• _Supplied data_:
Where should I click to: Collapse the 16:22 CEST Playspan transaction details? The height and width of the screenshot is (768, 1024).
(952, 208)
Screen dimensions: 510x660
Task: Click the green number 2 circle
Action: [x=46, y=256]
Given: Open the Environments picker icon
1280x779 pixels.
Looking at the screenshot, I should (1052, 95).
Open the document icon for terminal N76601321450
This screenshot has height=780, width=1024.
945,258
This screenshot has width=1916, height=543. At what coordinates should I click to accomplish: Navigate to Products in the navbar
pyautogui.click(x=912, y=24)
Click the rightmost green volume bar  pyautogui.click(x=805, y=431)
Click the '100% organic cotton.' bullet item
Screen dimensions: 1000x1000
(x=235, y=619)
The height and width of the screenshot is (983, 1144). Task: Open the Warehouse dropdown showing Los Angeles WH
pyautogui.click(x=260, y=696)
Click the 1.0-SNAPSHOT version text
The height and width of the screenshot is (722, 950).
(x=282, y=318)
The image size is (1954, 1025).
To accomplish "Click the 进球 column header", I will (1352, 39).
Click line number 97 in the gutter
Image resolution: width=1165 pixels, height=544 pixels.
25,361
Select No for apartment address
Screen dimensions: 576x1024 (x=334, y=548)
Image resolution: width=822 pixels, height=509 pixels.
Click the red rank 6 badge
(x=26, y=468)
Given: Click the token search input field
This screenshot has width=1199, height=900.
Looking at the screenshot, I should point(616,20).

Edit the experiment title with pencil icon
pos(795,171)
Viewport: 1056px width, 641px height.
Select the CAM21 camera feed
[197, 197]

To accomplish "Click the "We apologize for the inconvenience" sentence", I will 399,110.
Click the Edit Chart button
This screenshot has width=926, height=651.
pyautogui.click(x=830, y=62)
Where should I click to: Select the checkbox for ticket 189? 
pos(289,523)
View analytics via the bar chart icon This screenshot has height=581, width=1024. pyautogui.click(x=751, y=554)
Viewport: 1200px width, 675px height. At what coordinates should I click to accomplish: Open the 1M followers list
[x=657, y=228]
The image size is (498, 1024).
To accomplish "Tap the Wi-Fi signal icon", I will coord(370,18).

• _Exercise prompt_: Locate the line with "Click the red rank 6 badge" in the entries above; extract it and every line after it, verbatim.

• _Task solution_:
Click the red rank 6 badge
(x=26, y=468)
Given: Click the token search input field
This screenshot has width=1199, height=900.
Looking at the screenshot, I should point(616,20).

Edit the experiment title with pencil icon
pos(795,171)
Viewport: 1056px width, 641px height.
Select the CAM21 camera feed
[197, 197]

To accomplish "Click the "We apologize for the inconvenience" sentence", I will 399,110.
Click the Edit Chart button
This screenshot has width=926, height=651.
pyautogui.click(x=830, y=62)
Where should I click to: Select the checkbox for ticket 189? 
pos(289,523)
View analytics via the bar chart icon This screenshot has height=581, width=1024. pyautogui.click(x=751, y=554)
Viewport: 1200px width, 675px height. At what coordinates should I click to accomplish: Open the 1M followers list
[x=657, y=228]
The image size is (498, 1024).
To accomplish "Tap the Wi-Fi signal icon", I will coord(370,18).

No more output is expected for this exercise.